# Home from the meet 2009!



## Suzie (Jan 22, 2004)

Woohoooooooooooooo I'm first 

I can't believe another meet is over with! This weekend seemed to go so quick!

It was lovely to see some regular faces and some new faces  Sorry I didn't get to chat to everyone  

The hotel was lovely ( would have been even nicer with air con  ) and it was really nice to have a big outside area for the children to play in  

Glad I got my cuddles with Charlie, Jo & Paul you seem to have taken it all in your stride and you have a little stunner there 

Sorry if we kept anyone awake last night with us laughing in the courtyard  

Andrew has started to unpack   so best go help!  

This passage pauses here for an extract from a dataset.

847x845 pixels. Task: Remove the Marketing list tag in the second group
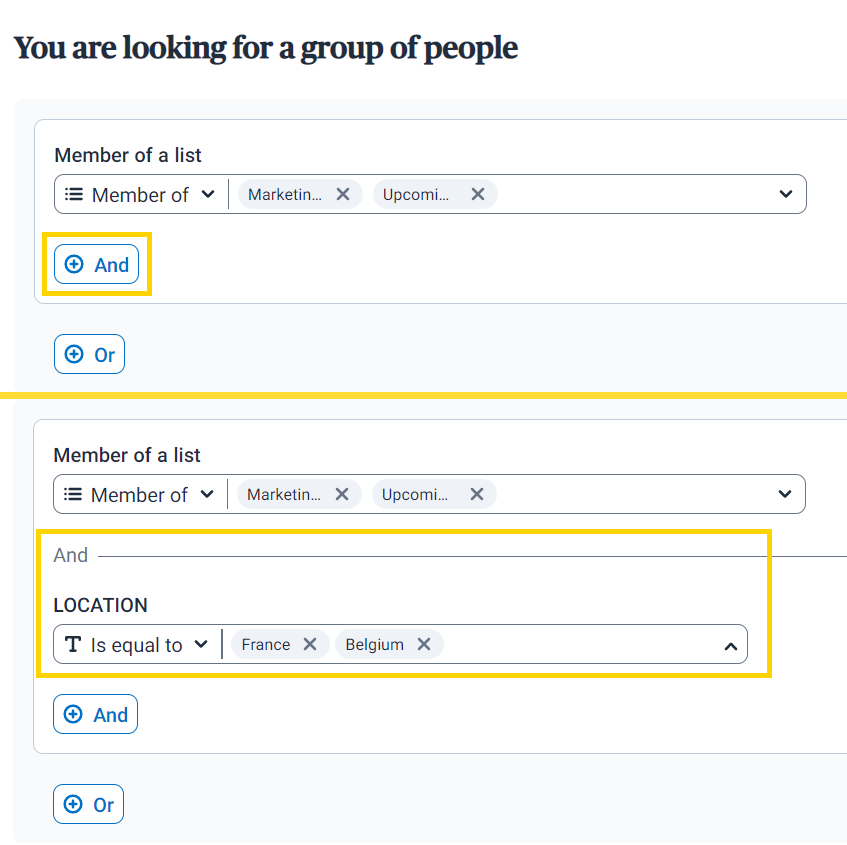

Hope everyone has/is having safe journeys home 

xxx


----------



## carole (Jul 21, 2003)

We had a fantastic time too  

The hotel was great, lovely food, weather was fab, Evesham a lovely place to stay - really enjoyed ourselves. If anyone is thinking of coming next year, I would highly recommend it. 

Hello to everyone we met, sorry to anyone we didn't get chance to talk to properly    

Looking forward to the next one


----------



## ♡ C ♡ (Dec 7, 2005)

been home a few hrs now.
Had a great time was really lovely to put names to faces, chat etc.


----------



## Jayne (Jan 26, 2003)

Well, what an absolutely wonderful weekend. Fabulous company, hotel, food and weather  Roll on next year! 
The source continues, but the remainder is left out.